If you’re a manager in an insecure sector, you may be feeling powerless to support your employees. You needn’t. CMI Insights took a closer look at the issue, with thoughtful insights from hospitality management coach Jaroslav Chudej CMgr FCMI on how he looks out for insecure workers. Learn more here.

Men are better suited to top jobs

At least, that’s according to one in seven HR executives, as revealed by The Guardian. The article also references CMI’s research, which found that nearly a third of male managers believe companies are investing too much effort in achieving gender balance in the workplace. 

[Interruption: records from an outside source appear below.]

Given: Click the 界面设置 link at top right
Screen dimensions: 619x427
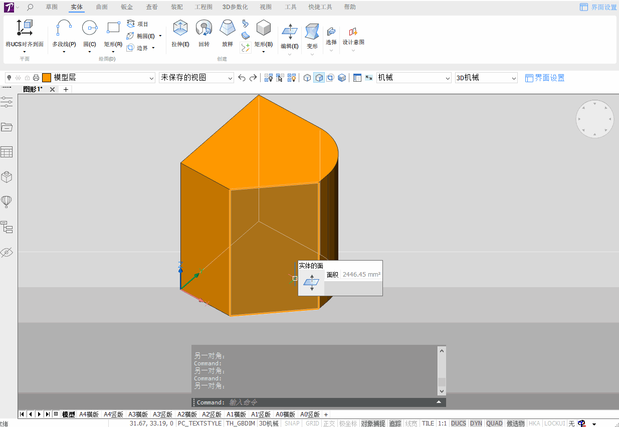Looking at the screenshot, I should (598, 7).
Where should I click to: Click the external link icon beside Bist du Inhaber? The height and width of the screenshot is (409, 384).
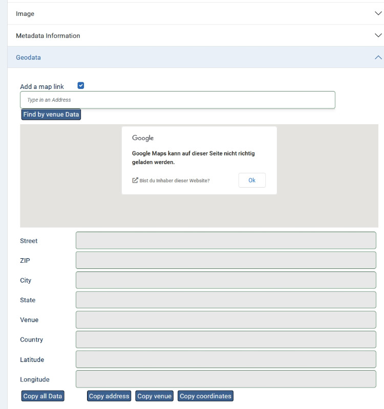[135, 180]
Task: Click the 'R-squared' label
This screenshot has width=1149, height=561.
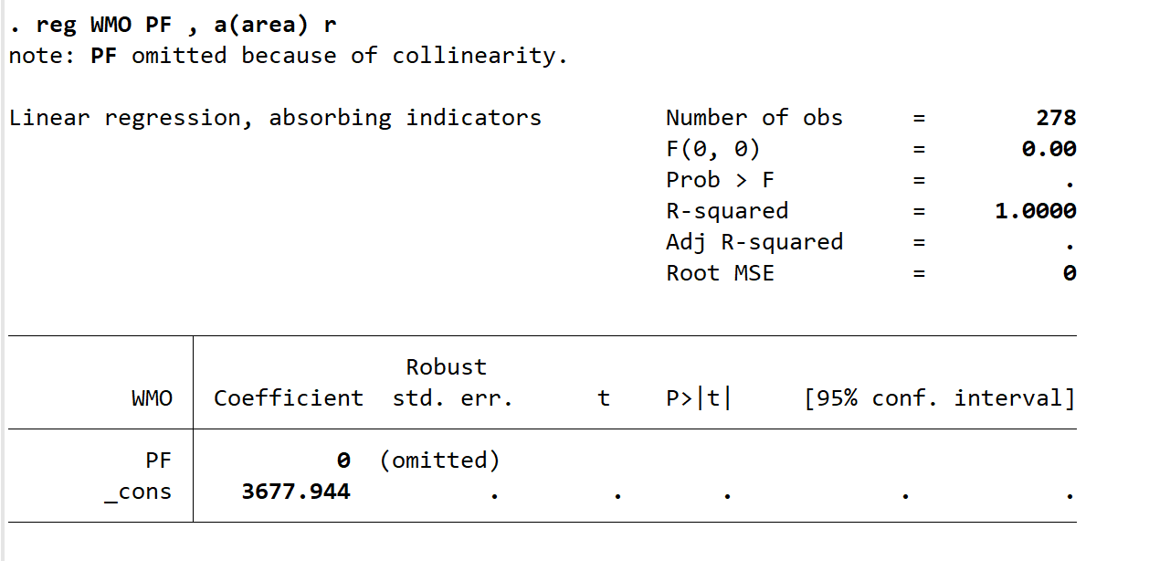Action: (x=726, y=211)
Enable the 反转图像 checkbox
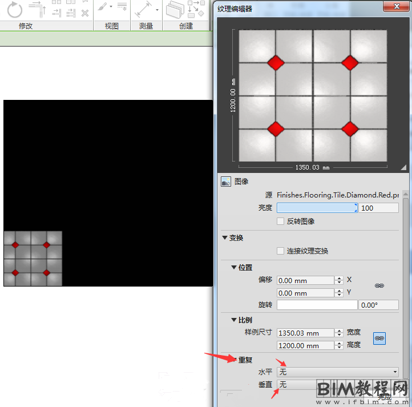 [280, 221]
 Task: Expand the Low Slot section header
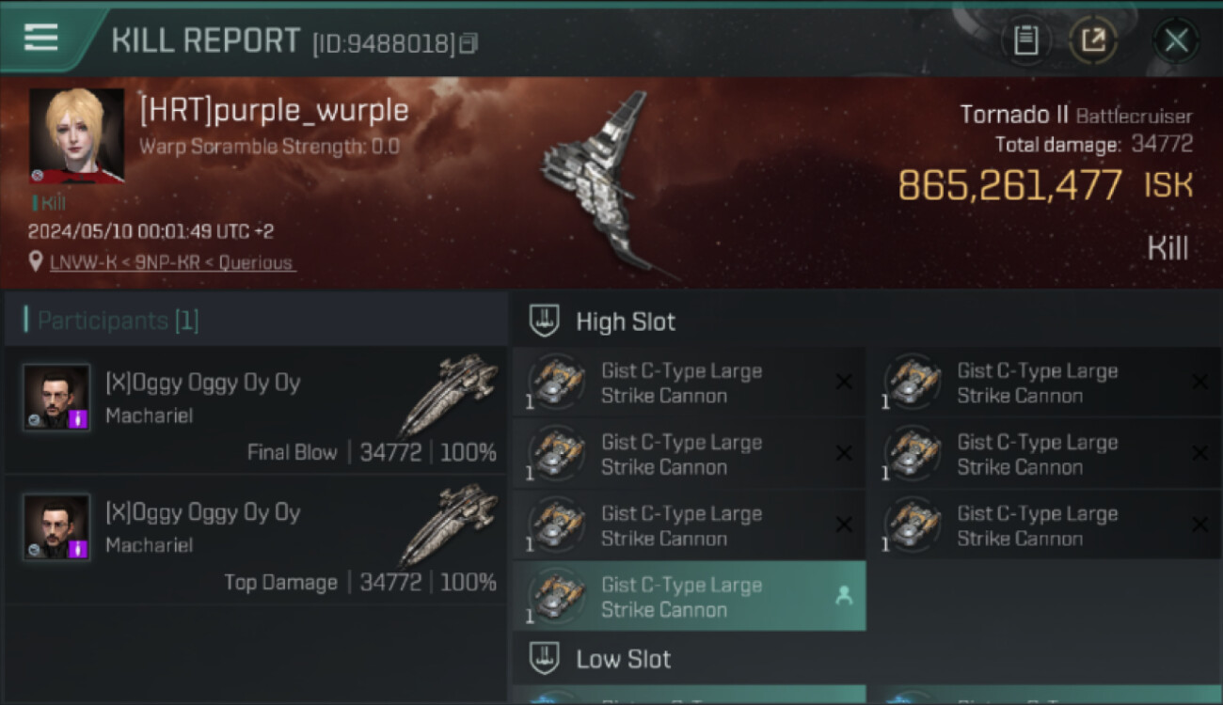point(866,658)
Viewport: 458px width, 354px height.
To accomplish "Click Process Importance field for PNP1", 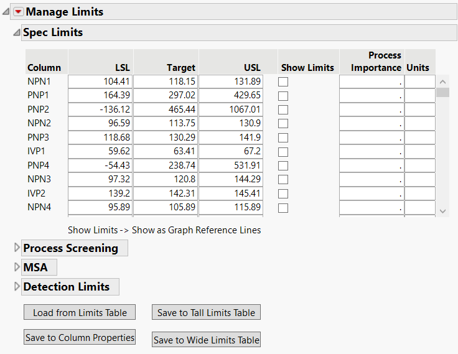I will [x=372, y=95].
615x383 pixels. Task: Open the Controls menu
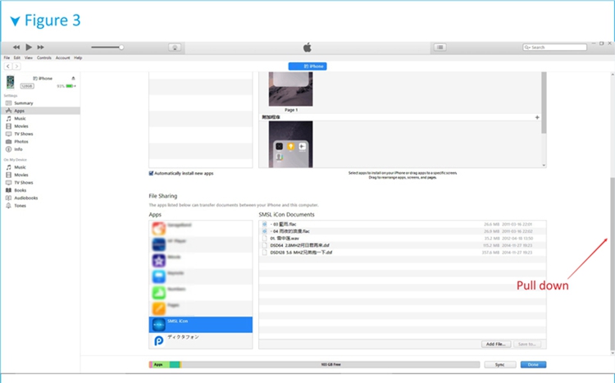tap(44, 58)
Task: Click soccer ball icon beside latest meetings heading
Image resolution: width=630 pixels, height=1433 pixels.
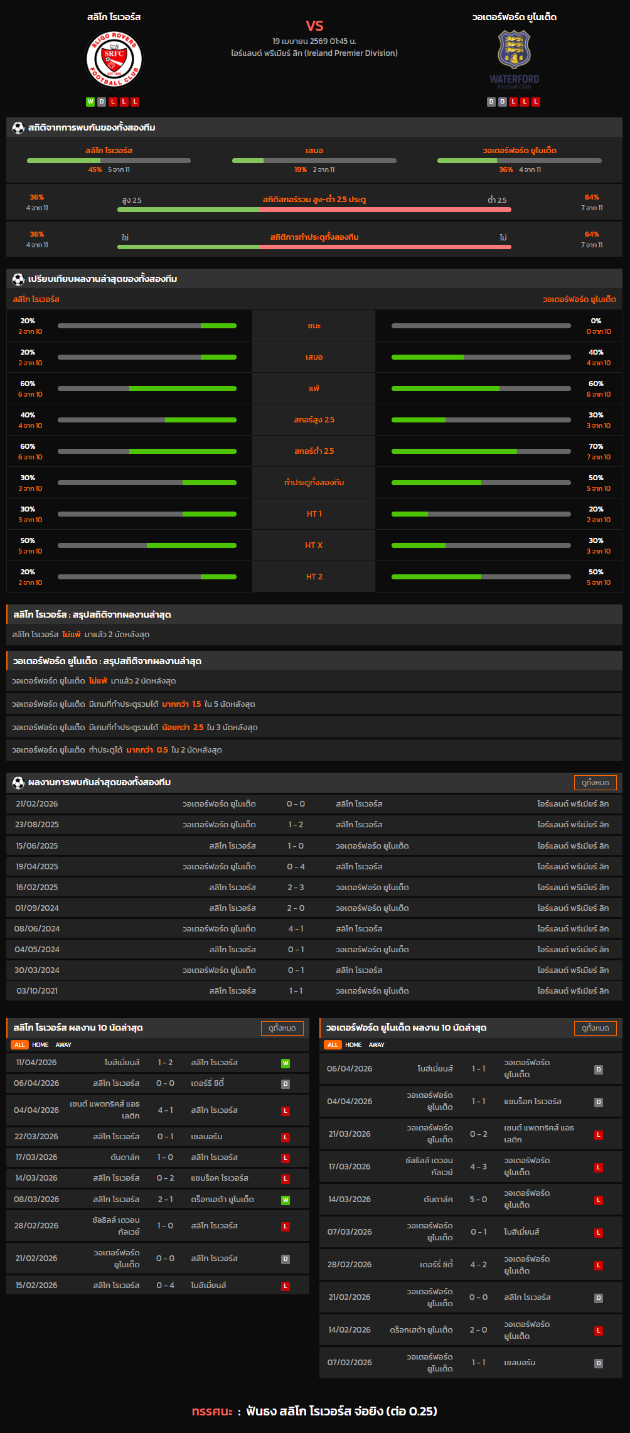Action: click(x=18, y=782)
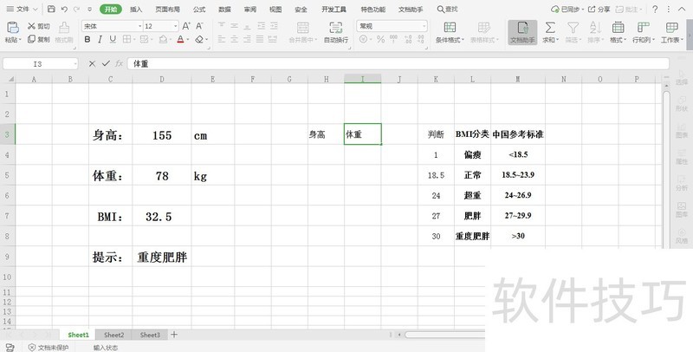Click the fx insert function icon

[119, 63]
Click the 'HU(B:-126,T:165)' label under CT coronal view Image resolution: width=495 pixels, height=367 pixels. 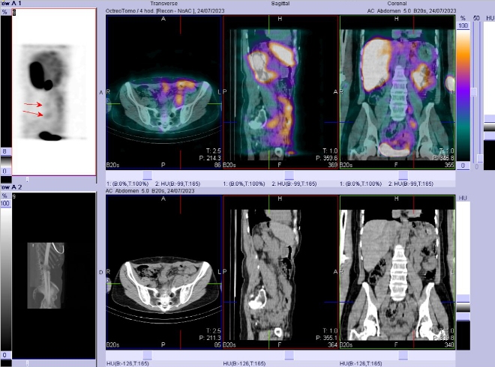(364, 363)
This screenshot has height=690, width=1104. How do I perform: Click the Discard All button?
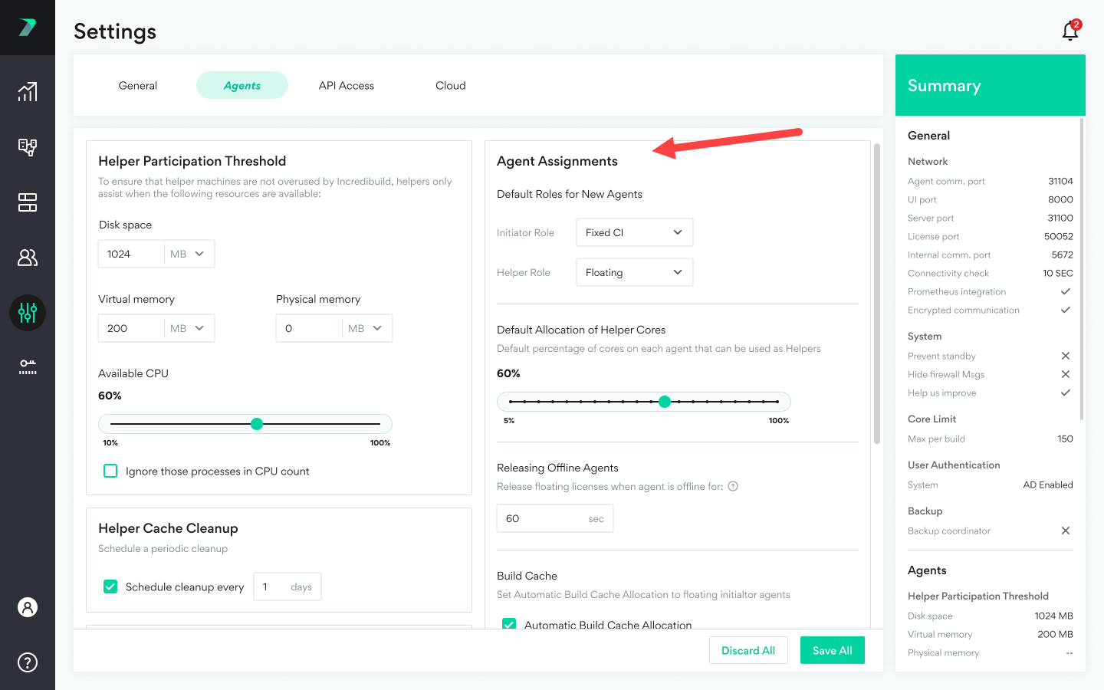(x=748, y=650)
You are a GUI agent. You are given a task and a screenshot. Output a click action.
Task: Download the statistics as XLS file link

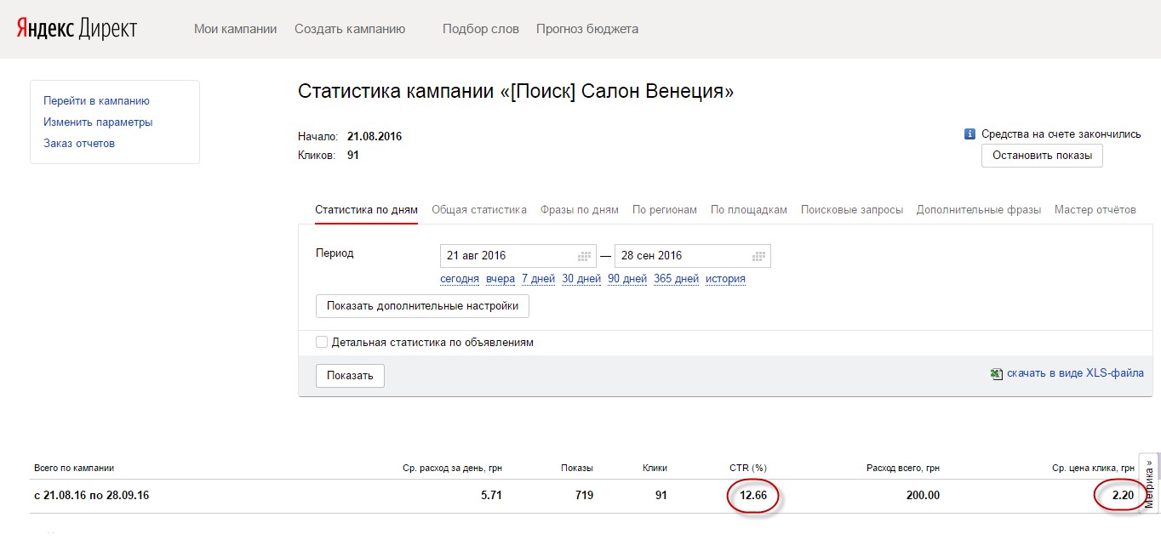1075,373
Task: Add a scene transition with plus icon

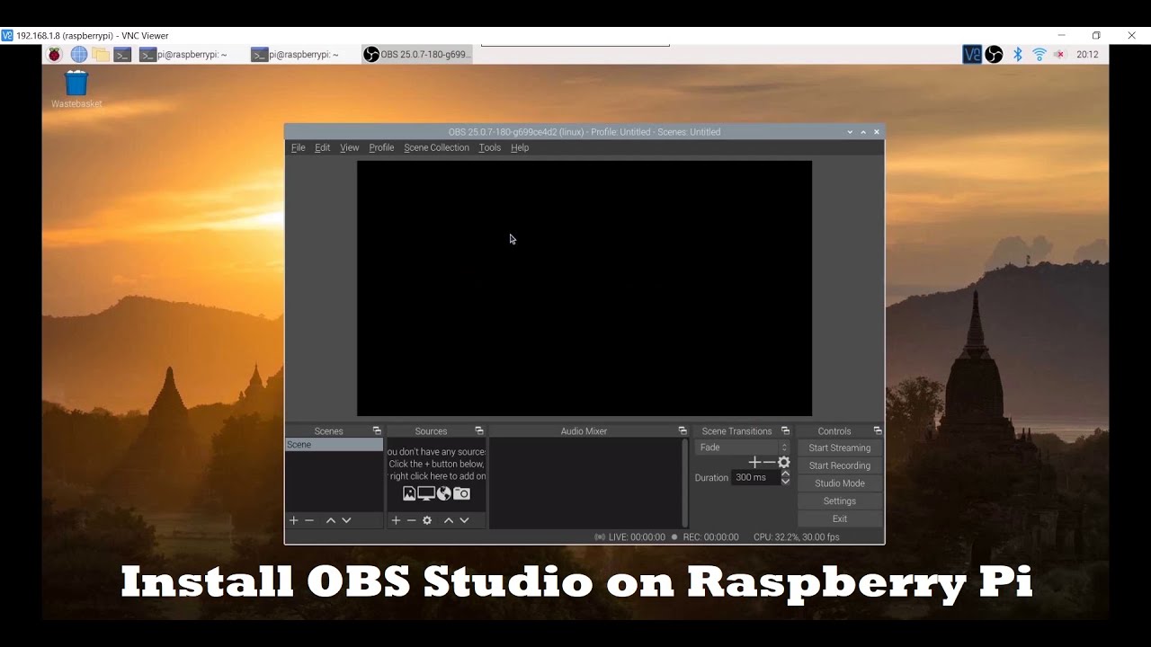Action: tap(754, 462)
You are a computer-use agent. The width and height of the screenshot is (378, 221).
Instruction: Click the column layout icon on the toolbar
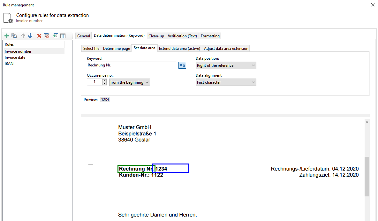(63, 36)
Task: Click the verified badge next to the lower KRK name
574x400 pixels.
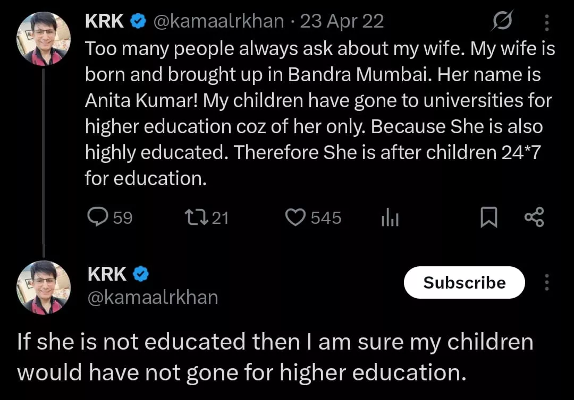Action: (141, 274)
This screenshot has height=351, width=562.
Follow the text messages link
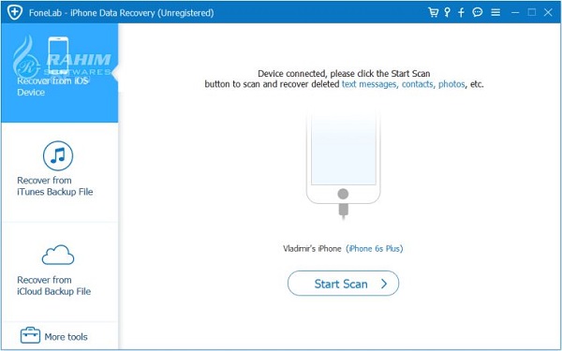[369, 84]

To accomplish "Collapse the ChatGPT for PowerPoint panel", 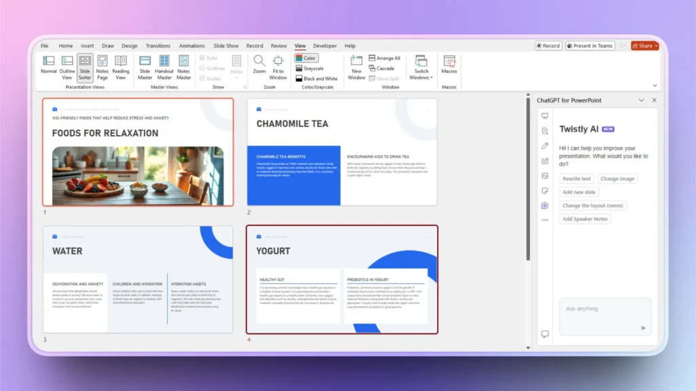I will click(x=642, y=100).
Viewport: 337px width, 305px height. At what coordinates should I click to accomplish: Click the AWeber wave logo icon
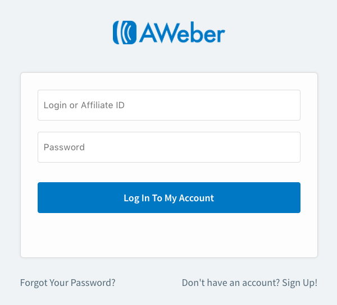[125, 33]
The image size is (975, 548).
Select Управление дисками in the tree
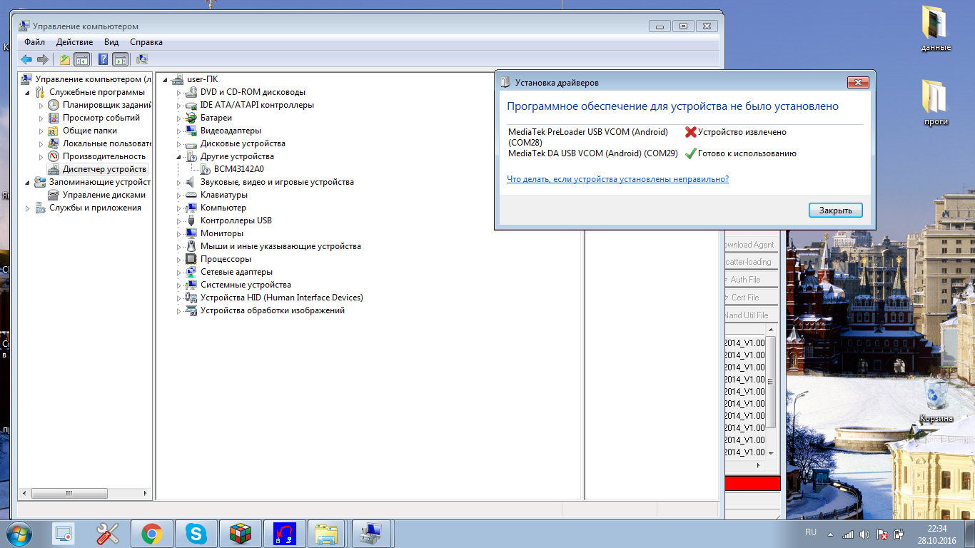tap(103, 195)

Still unconvinced, yourself? Here’s how a proactive approach to gender equity can help draw talent to your organisation. And for any men who’d like to support women at work but don’t know how, CMI Insights has published this handy guide to allyship.

Back to the office…

Of course, diversity takes many forms. When Caroline Mallan, CMI’s head of media and public affairs, was invited to join John Pienaar on Times Radio to discuss the benefits of flexibility in the workplace, it prompted a fascinating question: Is having people back in the office impacting diversity of thought? Listen back here (from 26:12). 

…And to the classroom

Management in the education sector remains a hot topic. FE News and EdCentral both feature a new study by the CMI and the Social Market Foundation, which revealed that 26% of leaders and managers in education feel their senior leadership underperforms at motivating staff. This has potentially drastic consequences for retention.

Citing more CMI research, Psychology Today also reports that burnout rates in academia have reached a startling new high, in part due to poor management practices.

CMI’s Anthony Painter and Niamh O Regan of the Social Market Foundation discuss how leadership and management can bring about improvements in the delivery of education in their piece on FE Week.

CMI standing up for better management

It’s not just education, but all our public services that can benefit from high-quality leadership training to enhance their effectiveness. As Ann Francke told the Financial Times, the need for skilled managers in public services has been overlooked for too long. 

Anthony Painter also argues in both The Times and Management Today that effective managers play a crucial role in running organisations efficiently – as highlighted in a CMI study.

This is why, in response to the Chancellor's plan to restrict levy funding for degree-level apprenticeships in the Autumn Statement, CMI has warned that management apprenticeships are vital for public service productivity and fiscal sustainability.

It’s great to see initiatives such as Newry Mourne and Down District Council’s Upskilling for Growth programme offering businesses the opportunity to upskill their managers & leaders. Neil Symington, the director of services at Cancer Fund for Children – who achieved the CMI Level 7 Award in Strategic Management through the programme – is urging others to seize opportunities for professional development.

In her latest Times column, Ann Francke explores strategies for providing relevant and practical training to staff, even during busy periods. And People Management magazine is suggesting a novel approach for anyone who’s found themselves in a management role without the proper training: using AI as a coach.

The ghost of Christmas parties?

Finally, with the holiday season drawing closer, it’s becoming clear that alcohol and work may not mix any more

In her recent op-ed for City A.M., Caroline Mallan noted that younger staff are less likely to consume alcohol. A CMI poll also revealed that a third of managers had witnessed inappropriate behaviour at staff events involving alcohol.

This isn’t the end for Christmas parties, but managers may wish to adjust their approach. Here are three easy ways to be less Christmas-centric. Plus, All Work has five ideas for alcohol-free events, and HR Grapevine explores how to set boundaries when your leadership enjoys socialising with alcohol.

Whether you’ll be toasting the holidays with a glass of port or a cup of tea, I do hope you enjoy the last couple of weeks at work before the well-earned break.